In Meachem’s article, he notes that Birmingham has come a long way since that terrible morning in 1963. William Bell, a fourteen year old African-American member of the church who heard the blast at his home and rushed with his family to the scene, is now mayor of the city. He credits the sacrifice of those girls as a catalyst, prompting changes that eventually allowed him to serve as Birmingham’s leader.
And the Christian people who suffered violence and loss that day have learned to forgive. Sarah Collins Rudolph, sister of Addie Mae Collins, has said:
At first, I was angry. I was very angry when I was younger. Later along in my life, I knew that I had to forgive these people because God forgave me of my sins. Holding hate on the inside, it only keeps you sick and angry, and so I just had to forgive those men.
One odd occurrence in the event that many noted: in the only stained glass window at 16th St. Baptist Church not destroyed by the explosion, the face of Jesus was blown out while the rest of the glass remained intact. Surely he had withdrawn his face at this heinous act — a face streaked with tears! One can only imagine the anguish of him who said of those who trouble little ones: “It would be better for them to have a huge stone hung around their necks and be drowned in the bottom of the lake” (Matt. 18:6, CEB).
We who have survived since 1963 have seen some good come of this evil, but we must not forget the cost.

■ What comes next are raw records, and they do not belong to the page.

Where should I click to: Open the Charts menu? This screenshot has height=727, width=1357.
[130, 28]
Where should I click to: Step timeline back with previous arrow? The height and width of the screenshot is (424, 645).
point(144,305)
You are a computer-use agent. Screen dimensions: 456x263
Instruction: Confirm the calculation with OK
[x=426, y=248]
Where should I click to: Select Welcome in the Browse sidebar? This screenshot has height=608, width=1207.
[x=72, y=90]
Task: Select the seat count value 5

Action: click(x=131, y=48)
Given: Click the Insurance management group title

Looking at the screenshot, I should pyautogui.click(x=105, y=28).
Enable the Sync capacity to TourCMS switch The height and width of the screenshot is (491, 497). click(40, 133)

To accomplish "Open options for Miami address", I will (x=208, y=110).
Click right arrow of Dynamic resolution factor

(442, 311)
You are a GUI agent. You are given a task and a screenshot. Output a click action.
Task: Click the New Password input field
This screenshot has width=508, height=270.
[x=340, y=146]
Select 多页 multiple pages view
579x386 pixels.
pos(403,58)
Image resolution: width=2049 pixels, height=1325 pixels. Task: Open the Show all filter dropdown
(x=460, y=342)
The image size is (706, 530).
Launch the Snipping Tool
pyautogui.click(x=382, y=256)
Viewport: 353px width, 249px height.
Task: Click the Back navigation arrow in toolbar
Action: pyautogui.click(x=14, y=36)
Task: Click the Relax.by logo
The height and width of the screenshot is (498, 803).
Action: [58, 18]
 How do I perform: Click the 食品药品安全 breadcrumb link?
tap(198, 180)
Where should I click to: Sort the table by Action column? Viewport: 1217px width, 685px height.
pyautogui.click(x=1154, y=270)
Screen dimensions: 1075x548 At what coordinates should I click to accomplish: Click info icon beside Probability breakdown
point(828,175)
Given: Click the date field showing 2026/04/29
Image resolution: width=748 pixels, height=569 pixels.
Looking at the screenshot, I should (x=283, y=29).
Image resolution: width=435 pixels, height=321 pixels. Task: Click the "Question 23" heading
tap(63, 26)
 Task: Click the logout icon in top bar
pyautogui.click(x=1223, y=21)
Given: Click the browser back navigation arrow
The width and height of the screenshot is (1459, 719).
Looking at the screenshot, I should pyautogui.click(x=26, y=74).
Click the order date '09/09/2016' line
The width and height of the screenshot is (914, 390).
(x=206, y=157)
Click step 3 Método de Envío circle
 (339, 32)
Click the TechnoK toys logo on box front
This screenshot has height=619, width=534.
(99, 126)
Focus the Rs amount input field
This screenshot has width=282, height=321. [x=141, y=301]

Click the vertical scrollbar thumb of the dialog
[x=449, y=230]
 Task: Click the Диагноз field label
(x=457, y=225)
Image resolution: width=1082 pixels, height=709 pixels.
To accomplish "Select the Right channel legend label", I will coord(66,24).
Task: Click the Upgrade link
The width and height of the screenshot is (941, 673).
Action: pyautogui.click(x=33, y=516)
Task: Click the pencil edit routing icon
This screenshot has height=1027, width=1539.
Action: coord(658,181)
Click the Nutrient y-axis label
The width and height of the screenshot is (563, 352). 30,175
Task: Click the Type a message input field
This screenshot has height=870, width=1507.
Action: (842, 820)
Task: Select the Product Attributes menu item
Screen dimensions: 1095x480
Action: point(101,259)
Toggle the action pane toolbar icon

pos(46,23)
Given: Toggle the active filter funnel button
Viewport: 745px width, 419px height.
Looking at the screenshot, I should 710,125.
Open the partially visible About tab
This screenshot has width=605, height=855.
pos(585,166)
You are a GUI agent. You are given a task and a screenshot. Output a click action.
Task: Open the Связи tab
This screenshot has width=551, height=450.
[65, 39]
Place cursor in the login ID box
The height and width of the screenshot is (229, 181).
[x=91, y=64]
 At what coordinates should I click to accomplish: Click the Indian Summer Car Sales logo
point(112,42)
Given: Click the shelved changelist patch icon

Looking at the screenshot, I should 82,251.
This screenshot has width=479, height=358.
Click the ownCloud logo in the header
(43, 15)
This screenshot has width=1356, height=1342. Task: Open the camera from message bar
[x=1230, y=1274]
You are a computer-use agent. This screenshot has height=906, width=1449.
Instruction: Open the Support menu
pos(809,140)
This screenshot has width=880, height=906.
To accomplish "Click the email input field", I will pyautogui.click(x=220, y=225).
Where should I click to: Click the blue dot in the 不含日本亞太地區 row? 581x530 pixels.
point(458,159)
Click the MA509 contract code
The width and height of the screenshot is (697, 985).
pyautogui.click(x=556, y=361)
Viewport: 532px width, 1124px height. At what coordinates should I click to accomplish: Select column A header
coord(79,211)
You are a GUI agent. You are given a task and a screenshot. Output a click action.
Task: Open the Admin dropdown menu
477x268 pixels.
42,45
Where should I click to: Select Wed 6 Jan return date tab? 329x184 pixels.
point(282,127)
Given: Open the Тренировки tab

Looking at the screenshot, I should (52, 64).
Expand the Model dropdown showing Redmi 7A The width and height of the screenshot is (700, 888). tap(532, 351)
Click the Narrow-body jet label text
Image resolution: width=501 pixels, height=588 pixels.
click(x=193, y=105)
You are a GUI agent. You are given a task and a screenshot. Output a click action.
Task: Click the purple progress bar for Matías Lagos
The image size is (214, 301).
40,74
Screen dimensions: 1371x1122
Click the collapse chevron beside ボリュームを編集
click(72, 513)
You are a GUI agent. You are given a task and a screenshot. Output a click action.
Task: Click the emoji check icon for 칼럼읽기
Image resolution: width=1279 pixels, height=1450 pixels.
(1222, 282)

Four children, their families, and a community of people gathering to worship God through the Prince of Peace suffered unspeakable violence at the hands of men who served as agents of evil that day. Though we attempt to forgive and though we take solace in the overcoming power of the Almighty, the faces of four young girls still haunt us and their lament reverberates wherever injustice continues:
My eyes are worn out from weeping; my stomach is churning.
My insides are poured on the ground because the daughter of my people is shattered,
because children and babies are fainting in the city streets.
…The children that I nurtured, that I raised myself, my enemy finished them off.